# are 84-86 300zx speakers 5.25 all the way around?



## MrFurious (Oct 30, 2005)

I know the back two speakers are 5.25", are the ones in the door also 5.25"? I'm thinkin' yes, but dont want to take off the door panel to check. :hal:


----------



## MrFurious (Oct 30, 2005)

MrFurious said:


> I know the back two speakers are 5.25", are the ones in the door also 5.25"? I'm thinkin' yes, but dont want to take off the door panel to check. :hal:


Just FYI, they are 5.25" all the way around.


----------



## Xorti7 (Dec 27, 2004)

MrFurious said:


> Just FYI, they are 5.25" all the way around.


I dont know if there is a difference, but my 88 was 6.5 in the front.


----------



## MrFurious (Oct 30, 2005)

Really? I wish I had 6.5" holes in mine. But mine is just 5.25". The guy that owned the car before me just set a pair of 6.5"s in the rear, not even screwed in.

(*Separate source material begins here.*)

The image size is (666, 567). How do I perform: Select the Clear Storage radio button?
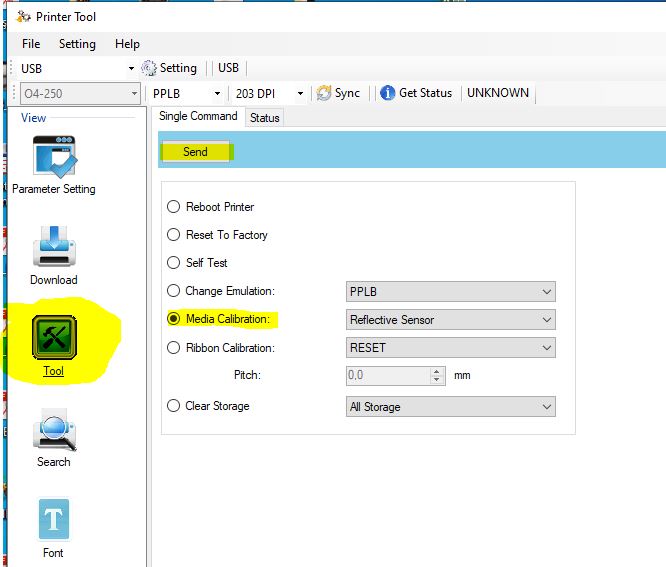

I thought about getting some 5.25" to 6.5" converter disks, thingys'. But I decided not to.


----------



## BobbyJ (Nov 26, 2005)

alot of speaker warehouses or shops as well as autozone and etc should be able to tell you your speaker size..front and rear...thats how i found out for mines


----------



## Xorti7 (Dec 27, 2004)

MrFurious said:


> The guy that owned the car before me just set a pair of 6.5"s in the rear, not even screwed in.

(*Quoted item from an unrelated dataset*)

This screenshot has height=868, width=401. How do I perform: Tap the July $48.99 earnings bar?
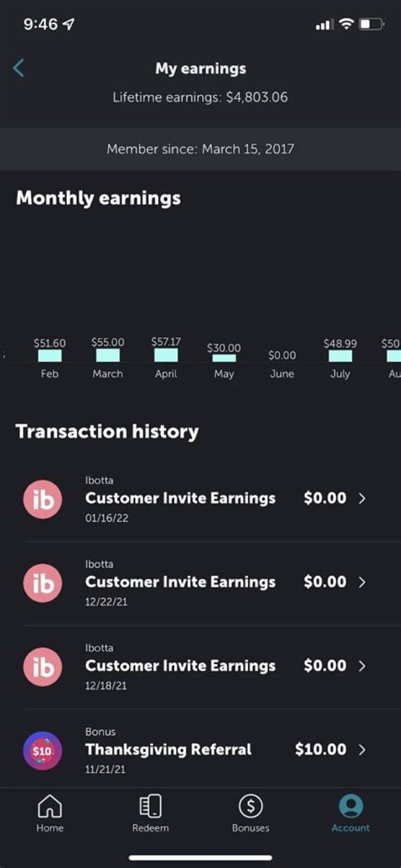point(340,356)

Haha. :thumbdwn: Did the older ones come with the option for a 6 speaker system or somthing? I thought I heard something about that; that it had component tweeters or something. Is yours like that?


----------



## MrFurious (Oct 30, 2005)

I dunno' if they did or not. But I havent found any more than 4 speakers.


----------



## captain_shrapnel (Sep 10, 2004)

Check crutchfield for sizing specs and mounting depth on your car. Several places sell adaptors to fit anything to any hole, or you could make an adaptor out of mdf.


----------



## stevensol (Aug 7, 2005)

Well I checked for the speaker sizes from several places for my 94 Sentra. Eevry place told me 6.5 rear 5.25 front. Well the rear was right, but the front door speakers had some retarded Nissan exclusive size, and 5.25 fell right through the hole. So basically what I had to do was buy another pair of 6.5s and custom drill the holes for the speakers into my door panel. They mounted quite nice. :thumbup:


----------



## captain_shrapnel (Sep 10, 2004)

^^ Yeah, that retarded size is 6.75" on many Nissans. Usually a 6.5" with a little fanagling will do the trick, like you said.


----------